The next line of code calls the C standard library function printf with the address of the first character of a null-terminated string specified as a string literal. The text \n is an escape sequence that denotes the newline character which when output in a terminal results in moving the cursor to the beginning of the next line. Even though printf returns an int value, it is silently discarded. The semicolon ; terminates the call statement.
The closing curly brace indicates the end of the main function. Prior to C99, an explicit return 0; statement was required at the end of main function, but since C99, the main function implicitly returns 0 upon reaching its final closing curly brace.

History

Early developments

The origin of C is closely tied to the development of the Unix operating system, originally implemented in assembly language on a PDP-7 by Dennis Ritchie and Ken Thompson, incorporating several ideas from colleagues. Eventually, they decided to port the operating system to a PDP-11. The original PDP-11 version of Unix was also developed in assembly language.

B

Thompson wanted a programming language for developing utilities for the new platform. He first tried writing a Fortran compiler, but he soon gave up the idea and instead created a cut-down version of the recently developed systems programming language called BCPL. The official description of BCPL was not available at the time, and Thompson modified the syntax to be less 'wordy' and similar to a simplified ALGOL known as SMALGOL. He called the result B, describing it as "BCPL semantics with a lot of SMALGOL syntax". Like BCPL, B had a bootstrapping compiler to facilitate porting to new machines. Ultimately, few utilities were written in B because it was too slow and could not take advantage of PDP-11 features such as byte addressability.
Unlike BCPL's // comment marking comments up to the end of the line, B adopted /* comment */ as the comment delimiter, more akin to PL/1, and allowing comments to appear in the middle of lines.

New B and first C release

In 1971 Ritchie started to improve B, to use the features of the more-powerful PDP-11. A significant addition was a character data type. He called this New B. Thompson started to use NB to write the Unix kernel, and his requirements shaped the direction of the language development.
Through to 1972, richer types were added to the NB language. NB had arrays of int and char, and to these types were added pointers, the ability to generate pointers to other types, arrays of all types, and types to be returned from functions. Arrays within expressions were effectively treated as pointers. A new compiler was written, and the language was renamed C.
The C compiler and some utilities made with it were included in Version 2 Unix, which is also known as Research Unix.

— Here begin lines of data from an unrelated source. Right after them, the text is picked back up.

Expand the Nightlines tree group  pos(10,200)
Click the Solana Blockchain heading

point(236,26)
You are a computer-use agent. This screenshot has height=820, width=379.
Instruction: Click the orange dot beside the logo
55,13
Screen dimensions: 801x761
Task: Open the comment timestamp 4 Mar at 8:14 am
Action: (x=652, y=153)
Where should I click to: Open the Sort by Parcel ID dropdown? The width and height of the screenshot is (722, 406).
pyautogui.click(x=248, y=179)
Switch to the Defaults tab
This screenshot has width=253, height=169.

Structures and Unix kernel re-write

At Version 4 Unix, released in November 1973, the Unix kernel was extensively re-implemented in C. By this time, the C language had acquired some powerful features such as struct types.
The preprocessor was introduced around 1973 at the urging of Alan Snyder and also in recognition of the usefulness of the file-inclusion mechanisms available in BCPL and PL/I. Its original version provided only included files and simple string replacements: #include and #define of parameterless macros. Soon after that, it was extended, mostly by Mike Lesk and then by John Reiser, to incorporate macros with arguments and conditional compilation.
Unix was one of the first operating system kernels implemented in a language other than assembly. Earlier instances include the Multics system and Master Control Program for the Burroughs B5000 in 1961. In and around 1977, Ritchie and Stephen C. Johnson made further changes to the language to facilitate portability of the Unix operating system. Johnson's Portable C Compiler served as the basis for several implementations of C on new platforms.